Texte à lire:
Votre nom de scène fait référence au village familial de Néville, ce « phare qui vous guide ». Comment cet ancrage normand nourrit-il votre poésie, même lors de vos périples dans d’autres régions ?
J’ai grandi en banlieue parisienne mais mon refuge familial est en Normandie. J’y retourne très souvent. Mon oncle est la troisième génération à tenir la ferme de Néville. La beauté brute des plages de galets, l’immensité des falaises, la lumière qui change en permanence… je ne m’en lasse jamais. Cela me remet les pendules à l’heure : je relativise, je ralentis, et le vent circule dans mon imaginaire. Mais lorsque je voyage, je me branche sur les “fréquences locales” : je m’immerge, je découvre, je laisse ma curiosité m’éloigner de mes repères.
Cette démarche écologique n’est pas qu’un geste, c’est une prise de position. Pensez-vous qu’un artiste ait une responsabilité particulière face aux questions environnementales et sociales ?
Non, les artistes n’ont pas d’injonctions à recevoir. Chacun·e est libre d’avoir des engagements ou non, et de choisir de les rendre publics ou non. Mais qu’une personne artiste le veuille ou non, elle s’exprime toujours, au minimum, comme observatrice de la société dans laquelle elle vit. J’admire les artistes, notamment celles et ceux qui ont une grande visibilité et qui défendent des causes humanistes. L’art a toujours été un vecteur de changement dans les sociétés. Mais je respecte aussi les personnes qui préfèrent ne pas s’exposer en tant que militantes, surtout aujourd’hui, où les réseaux attisent beaucoup d’agressivité.
Créativité Plurielle et Sensualité
Vous êtes également co-autrice de la BD érotique ADAN. Comment conciliez-vous ces deux univers : la chanson, plus suggestive, et la bande dessinée, plus graphique, dans votre libre expression de l’érotisme féminin ?

Objectif énoncé A:
Modifiez l'ensemble du listing ci-dessous en remplaçant « Open » par « Select », sans rien changer d'autre. Omettez les images dans la réponse.
Objectif énoncé B:
Poursuivez l'entretien ci-dessus sur l'ancrage normand et la création artistique, à la suite de la dernière question posée.

Entrées listées:
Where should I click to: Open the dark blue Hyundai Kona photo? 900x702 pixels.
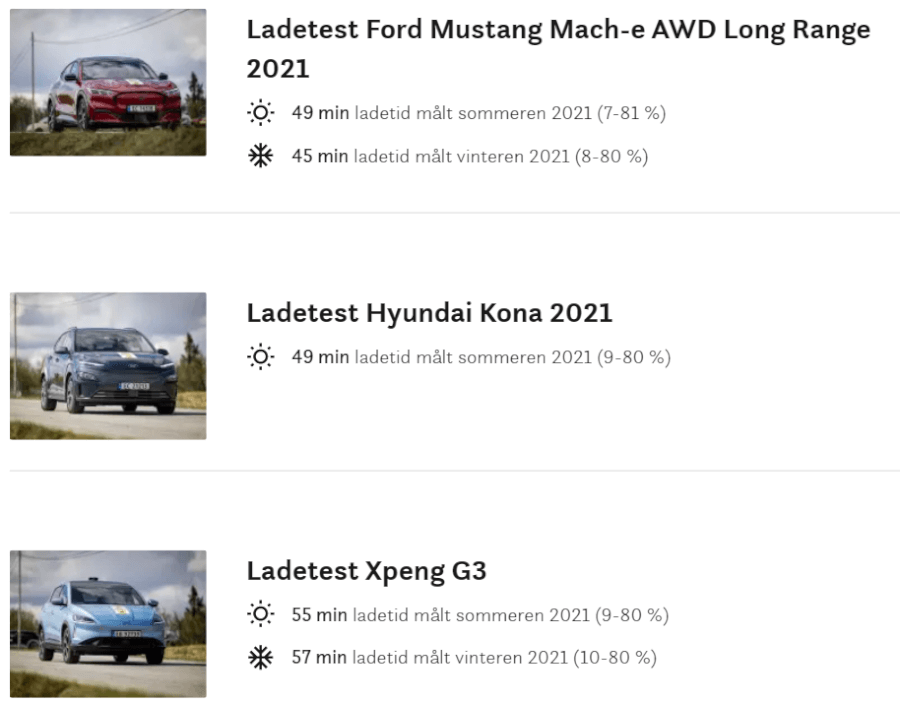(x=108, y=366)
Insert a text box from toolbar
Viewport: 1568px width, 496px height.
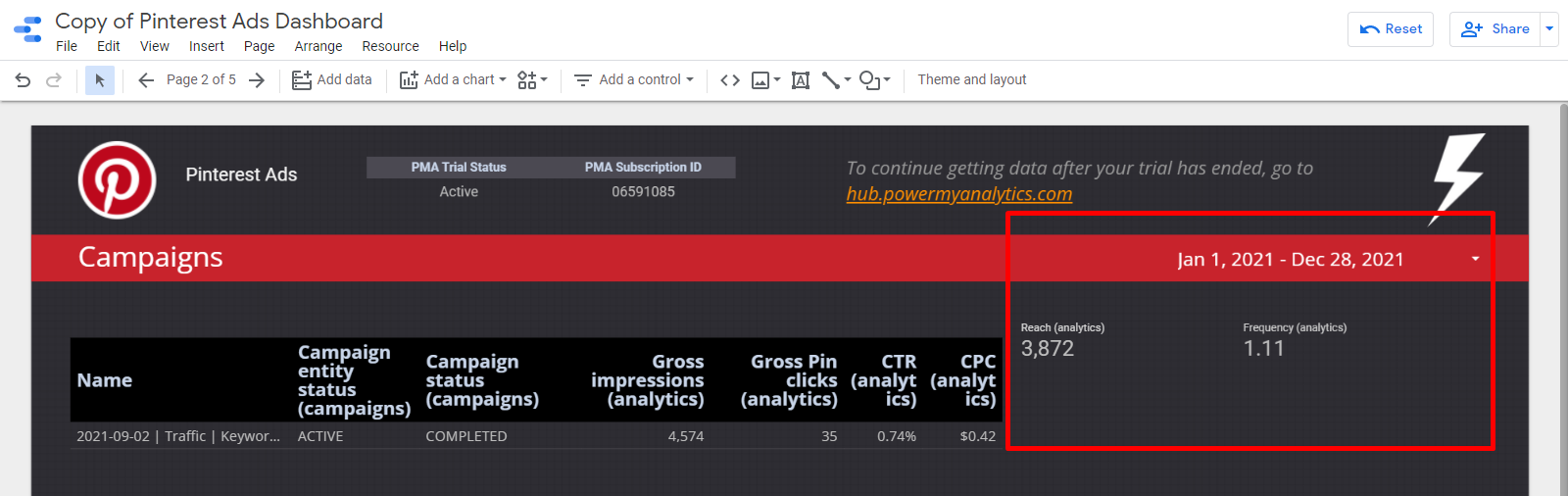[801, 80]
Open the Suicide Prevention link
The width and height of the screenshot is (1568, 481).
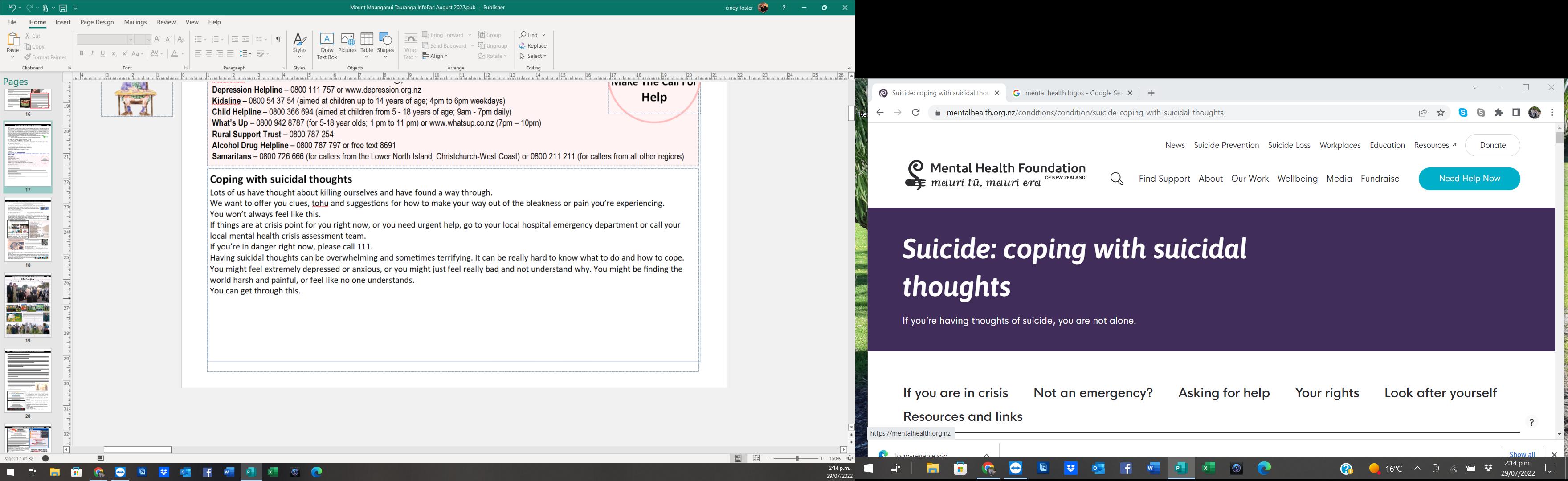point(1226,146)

Réponse finale A:
Where should I click to: Select the dark blue Hyundai Kona photo? 900x702 pixels.
(x=108, y=366)
Insert a text box from toolbar
Viewport: 1568px width, 496px height.
[801, 80]
Select the Suicide Prevention link
The width and height of the screenshot is (1568, 481).
point(1226,146)

Réponse finale B:
L’érotisme est une thématique récurrente chez moi. Et cela va au-delà de la chanson ou de la BD ! En tant que comédienne, j’avais monté un seule-en-scène (…mais à deux ! avec un musicien) autour de contes érotiques du monde entier. J’ai aussi exploré le cabaret burlesque. La BD est l’expression la plus explicite que j’ai expérimentée, car elle n’impliquait pas mon corps sur scène : je pouvais aller plus loin. Au départ, c’était un terrain d’exploration personnelle, sans revendication féministe consciente. Mais j’ai ensuite compris que j’avais besoin de trouver ma place dans un univers aux codes majoritairement masculins.
Vous semblez aimer casser les codes et les formats (double EP, tournée à vélo, BD). Est-ce essentiel pour vous d’explorer différentes formes d’art pour exprimer l’étendue de votre créativité ?
Oui, c’est essentiel d’explorer. Par contre, je ne m’interroge pas sur les codes à casser. Souvent, je me lance sans trop réfléchir dans un projet qui m’enthousiasme instantanément, c’est assez enfantin comme démarche au départ. C’est après que je mesure dans quoi je me suis embarquée ! Au-delà du bonheur de créer, il y a du travail, du stress, des doutes, et enfin : la joie de partager la création qu’on avait imaginée au départ.